(Beginning of SUPPLIED DATA)

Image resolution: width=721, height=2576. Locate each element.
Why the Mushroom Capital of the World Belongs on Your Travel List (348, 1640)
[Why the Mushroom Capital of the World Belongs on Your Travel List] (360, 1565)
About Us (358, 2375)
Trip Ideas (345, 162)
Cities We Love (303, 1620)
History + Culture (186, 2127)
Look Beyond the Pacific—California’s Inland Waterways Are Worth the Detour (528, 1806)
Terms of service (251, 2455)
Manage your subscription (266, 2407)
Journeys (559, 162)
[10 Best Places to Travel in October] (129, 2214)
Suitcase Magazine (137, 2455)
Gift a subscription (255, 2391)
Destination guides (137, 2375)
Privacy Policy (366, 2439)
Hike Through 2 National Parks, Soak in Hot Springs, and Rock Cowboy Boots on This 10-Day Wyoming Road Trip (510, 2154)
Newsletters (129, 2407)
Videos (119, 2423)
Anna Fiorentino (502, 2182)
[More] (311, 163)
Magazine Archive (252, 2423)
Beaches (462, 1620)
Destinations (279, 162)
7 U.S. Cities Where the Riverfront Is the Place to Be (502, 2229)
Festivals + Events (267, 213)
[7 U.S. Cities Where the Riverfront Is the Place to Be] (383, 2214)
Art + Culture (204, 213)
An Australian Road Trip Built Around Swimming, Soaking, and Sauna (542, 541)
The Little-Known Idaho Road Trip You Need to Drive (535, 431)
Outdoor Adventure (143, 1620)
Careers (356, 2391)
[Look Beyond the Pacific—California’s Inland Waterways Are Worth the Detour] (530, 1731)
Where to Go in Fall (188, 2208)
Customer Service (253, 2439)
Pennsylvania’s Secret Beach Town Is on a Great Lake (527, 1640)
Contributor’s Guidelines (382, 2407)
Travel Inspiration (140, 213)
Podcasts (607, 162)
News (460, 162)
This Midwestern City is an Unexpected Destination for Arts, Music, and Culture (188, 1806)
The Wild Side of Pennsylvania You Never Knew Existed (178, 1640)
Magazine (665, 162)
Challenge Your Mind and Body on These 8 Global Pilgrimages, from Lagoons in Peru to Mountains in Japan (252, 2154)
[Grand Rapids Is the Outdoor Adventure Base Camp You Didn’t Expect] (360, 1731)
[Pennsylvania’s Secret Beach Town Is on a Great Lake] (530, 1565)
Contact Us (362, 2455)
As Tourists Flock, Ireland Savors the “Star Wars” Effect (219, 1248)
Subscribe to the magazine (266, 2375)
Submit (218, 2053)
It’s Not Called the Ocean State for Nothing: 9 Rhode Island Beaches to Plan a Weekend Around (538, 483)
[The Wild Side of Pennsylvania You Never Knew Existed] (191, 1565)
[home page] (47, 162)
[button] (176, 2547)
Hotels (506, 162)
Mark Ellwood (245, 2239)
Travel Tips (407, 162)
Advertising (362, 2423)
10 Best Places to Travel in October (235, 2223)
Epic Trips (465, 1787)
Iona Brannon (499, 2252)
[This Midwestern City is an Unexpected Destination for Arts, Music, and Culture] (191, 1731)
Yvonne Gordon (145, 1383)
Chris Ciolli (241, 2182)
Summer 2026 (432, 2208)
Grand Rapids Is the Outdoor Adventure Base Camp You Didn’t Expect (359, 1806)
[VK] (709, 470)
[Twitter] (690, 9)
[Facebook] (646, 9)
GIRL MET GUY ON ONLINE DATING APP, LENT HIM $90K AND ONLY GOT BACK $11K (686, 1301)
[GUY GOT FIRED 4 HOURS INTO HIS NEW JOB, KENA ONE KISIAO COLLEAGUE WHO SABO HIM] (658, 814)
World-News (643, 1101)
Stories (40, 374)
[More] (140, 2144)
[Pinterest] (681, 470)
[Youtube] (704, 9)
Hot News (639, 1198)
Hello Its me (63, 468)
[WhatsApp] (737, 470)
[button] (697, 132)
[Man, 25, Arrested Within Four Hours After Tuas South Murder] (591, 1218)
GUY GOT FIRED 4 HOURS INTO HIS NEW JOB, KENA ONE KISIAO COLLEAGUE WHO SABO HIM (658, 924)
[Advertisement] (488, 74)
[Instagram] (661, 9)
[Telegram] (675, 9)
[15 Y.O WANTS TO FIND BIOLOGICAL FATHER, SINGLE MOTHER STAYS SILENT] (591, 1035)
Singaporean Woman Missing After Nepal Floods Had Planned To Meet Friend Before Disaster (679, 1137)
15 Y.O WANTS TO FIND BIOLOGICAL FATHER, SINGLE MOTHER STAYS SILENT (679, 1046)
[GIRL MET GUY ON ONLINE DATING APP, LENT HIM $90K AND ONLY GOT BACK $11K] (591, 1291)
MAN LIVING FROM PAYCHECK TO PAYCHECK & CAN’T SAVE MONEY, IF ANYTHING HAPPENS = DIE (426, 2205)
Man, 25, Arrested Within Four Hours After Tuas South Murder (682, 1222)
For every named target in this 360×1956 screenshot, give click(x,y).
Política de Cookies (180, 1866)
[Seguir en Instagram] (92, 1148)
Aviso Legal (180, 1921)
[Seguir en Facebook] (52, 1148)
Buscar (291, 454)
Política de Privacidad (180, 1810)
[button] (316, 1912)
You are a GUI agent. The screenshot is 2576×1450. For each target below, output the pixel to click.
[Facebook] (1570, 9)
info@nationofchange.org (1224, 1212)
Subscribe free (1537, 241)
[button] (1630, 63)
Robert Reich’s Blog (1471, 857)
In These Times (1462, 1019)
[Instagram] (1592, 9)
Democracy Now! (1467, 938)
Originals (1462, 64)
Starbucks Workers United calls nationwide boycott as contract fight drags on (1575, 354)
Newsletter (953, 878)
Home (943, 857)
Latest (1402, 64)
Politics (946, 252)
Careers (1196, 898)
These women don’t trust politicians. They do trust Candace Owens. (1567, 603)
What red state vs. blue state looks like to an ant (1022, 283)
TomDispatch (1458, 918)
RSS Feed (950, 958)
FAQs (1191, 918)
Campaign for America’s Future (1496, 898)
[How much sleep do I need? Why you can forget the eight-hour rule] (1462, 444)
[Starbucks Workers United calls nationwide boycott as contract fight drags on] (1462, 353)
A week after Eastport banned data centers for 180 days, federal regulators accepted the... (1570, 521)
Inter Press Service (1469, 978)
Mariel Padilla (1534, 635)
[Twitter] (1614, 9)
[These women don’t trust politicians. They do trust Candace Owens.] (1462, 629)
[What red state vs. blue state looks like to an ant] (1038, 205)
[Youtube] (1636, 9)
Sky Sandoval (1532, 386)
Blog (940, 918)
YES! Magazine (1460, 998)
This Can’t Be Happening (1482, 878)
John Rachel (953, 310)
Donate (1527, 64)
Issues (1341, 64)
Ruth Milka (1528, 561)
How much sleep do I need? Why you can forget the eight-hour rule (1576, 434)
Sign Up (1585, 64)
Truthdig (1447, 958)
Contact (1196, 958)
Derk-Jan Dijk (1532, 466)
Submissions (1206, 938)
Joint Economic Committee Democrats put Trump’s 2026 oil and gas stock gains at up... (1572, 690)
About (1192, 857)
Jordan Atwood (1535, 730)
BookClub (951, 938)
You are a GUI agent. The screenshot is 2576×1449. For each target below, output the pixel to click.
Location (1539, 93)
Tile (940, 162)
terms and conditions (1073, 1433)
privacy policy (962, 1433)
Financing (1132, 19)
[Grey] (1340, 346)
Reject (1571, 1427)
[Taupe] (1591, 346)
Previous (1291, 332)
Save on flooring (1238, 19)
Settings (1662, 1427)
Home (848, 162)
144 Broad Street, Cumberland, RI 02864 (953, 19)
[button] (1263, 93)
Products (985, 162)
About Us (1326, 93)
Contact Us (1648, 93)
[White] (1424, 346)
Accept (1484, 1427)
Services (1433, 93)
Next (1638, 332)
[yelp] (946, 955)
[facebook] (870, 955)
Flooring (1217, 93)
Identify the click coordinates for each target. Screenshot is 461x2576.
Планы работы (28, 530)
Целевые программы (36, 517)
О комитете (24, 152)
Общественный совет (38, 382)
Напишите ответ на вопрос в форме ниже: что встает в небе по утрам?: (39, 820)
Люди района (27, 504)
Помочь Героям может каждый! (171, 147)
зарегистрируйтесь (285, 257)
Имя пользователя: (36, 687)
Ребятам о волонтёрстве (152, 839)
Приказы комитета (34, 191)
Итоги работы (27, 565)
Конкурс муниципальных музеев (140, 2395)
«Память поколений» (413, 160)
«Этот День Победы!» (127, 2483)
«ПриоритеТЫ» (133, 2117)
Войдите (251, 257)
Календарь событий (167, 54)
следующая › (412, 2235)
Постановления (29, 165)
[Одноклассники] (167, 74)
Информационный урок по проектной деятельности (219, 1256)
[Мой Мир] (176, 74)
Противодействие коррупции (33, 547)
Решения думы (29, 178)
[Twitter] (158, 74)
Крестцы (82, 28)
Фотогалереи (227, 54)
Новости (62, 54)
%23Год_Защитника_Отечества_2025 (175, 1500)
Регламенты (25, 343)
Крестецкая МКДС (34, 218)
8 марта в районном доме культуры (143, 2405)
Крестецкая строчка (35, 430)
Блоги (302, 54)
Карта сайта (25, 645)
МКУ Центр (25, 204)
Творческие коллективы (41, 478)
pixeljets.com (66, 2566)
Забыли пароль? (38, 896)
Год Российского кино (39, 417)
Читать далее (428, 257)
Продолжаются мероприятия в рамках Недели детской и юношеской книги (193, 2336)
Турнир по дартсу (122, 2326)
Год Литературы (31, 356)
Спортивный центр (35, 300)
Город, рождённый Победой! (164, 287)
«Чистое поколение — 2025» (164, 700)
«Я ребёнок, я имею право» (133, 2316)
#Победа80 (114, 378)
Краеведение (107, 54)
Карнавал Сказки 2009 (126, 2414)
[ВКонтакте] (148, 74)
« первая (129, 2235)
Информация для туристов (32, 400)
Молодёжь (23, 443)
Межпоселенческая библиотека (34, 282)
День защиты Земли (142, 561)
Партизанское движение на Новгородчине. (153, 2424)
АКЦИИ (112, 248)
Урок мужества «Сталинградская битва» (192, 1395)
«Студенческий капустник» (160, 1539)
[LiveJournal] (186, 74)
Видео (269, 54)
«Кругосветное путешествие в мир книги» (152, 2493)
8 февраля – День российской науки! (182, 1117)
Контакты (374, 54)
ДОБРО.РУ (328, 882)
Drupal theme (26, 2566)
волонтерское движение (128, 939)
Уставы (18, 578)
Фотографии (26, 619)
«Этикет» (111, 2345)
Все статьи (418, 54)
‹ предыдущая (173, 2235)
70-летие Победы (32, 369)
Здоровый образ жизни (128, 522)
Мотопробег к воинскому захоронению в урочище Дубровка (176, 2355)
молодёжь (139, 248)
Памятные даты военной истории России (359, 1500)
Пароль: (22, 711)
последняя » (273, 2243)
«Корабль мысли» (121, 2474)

(End of SUPPLIED DATA)

§ **THE TASK**
Retype the records above, but only those lines that fall between the line containing "About Us (1326, 93)" and the line containing "День защиты Земли (142, 561)", with both of those lines included, exactly as written.

§ **OUTPUT FOR THIS TASK**
About Us (1326, 93)
Contact Us (1648, 93)
[White] (1424, 346)
Accept (1484, 1427)
Services (1433, 93)
Next (1638, 332)
[yelp] (946, 955)
[facebook] (870, 955)
Flooring (1217, 93)
Identify the click coordinates for each target. Screenshot is 461x2576.
Планы работы (28, 530)
Целевые программы (36, 517)
О комитете (24, 152)
Общественный совет (38, 382)
Напишите ответ на вопрос в форме ниже: что встает в небе по утрам?: (39, 820)
Люди района (27, 504)
Помочь Героям может каждый! (171, 147)
зарегистрируйтесь (285, 257)
Имя пользователя: (36, 687)
Ребятам о волонтёрстве (152, 839)
Приказы комитета (34, 191)
Итоги работы (27, 565)
Конкурс муниципальных музеев (140, 2395)
«Память поколений» (413, 160)
«Этот День Победы!» (127, 2483)
«ПриоритеТЫ» (133, 2117)
Войдите (251, 257)
Календарь событий (167, 54)
следующая › (412, 2235)
Постановления (29, 165)
[Одноклассники] (167, 74)
Информационный урок по проектной деятельности (219, 1256)
[Мой Мир] (176, 74)
Противодействие коррупции (33, 547)
Решения думы (29, 178)
[Twitter] (158, 74)
Крестцы (82, 28)
Фотогалереи (227, 54)
Новости (62, 54)
%23Год_Защитника_Отечества_2025 (175, 1500)
Регламенты (25, 343)
Крестецкая МКДС (34, 218)
8 марта в районном доме культуры (143, 2405)
Крестецкая строчка (35, 430)
Блоги (302, 54)
Карта сайта (25, 645)
МКУ Центр (25, 204)
Творческие коллективы (41, 478)
pixeljets.com (66, 2566)
Забыли пароль? (38, 896)
Год Российского кино (39, 417)
Читать далее (428, 257)
Продолжаются мероприятия в рамках Недели детской и юношеской книги (193, 2336)
Турнир по дартсу (122, 2326)
Год Литературы (31, 356)
Спортивный центр (35, 300)
Город, рождённый Победой! (164, 287)
«Чистое поколение — 2025» (164, 700)
«Я ребёнок, я имею право» (133, 2316)
#Победа80 (114, 378)
Краеведение (107, 54)
Карнавал Сказки 2009 (126, 2414)
[ВКонтакте] (148, 74)
« первая (129, 2235)
Информация для туристов (32, 400)
Молодёжь (23, 443)
Межпоселенческая библиотека (34, 282)
День защиты Земли (142, 561)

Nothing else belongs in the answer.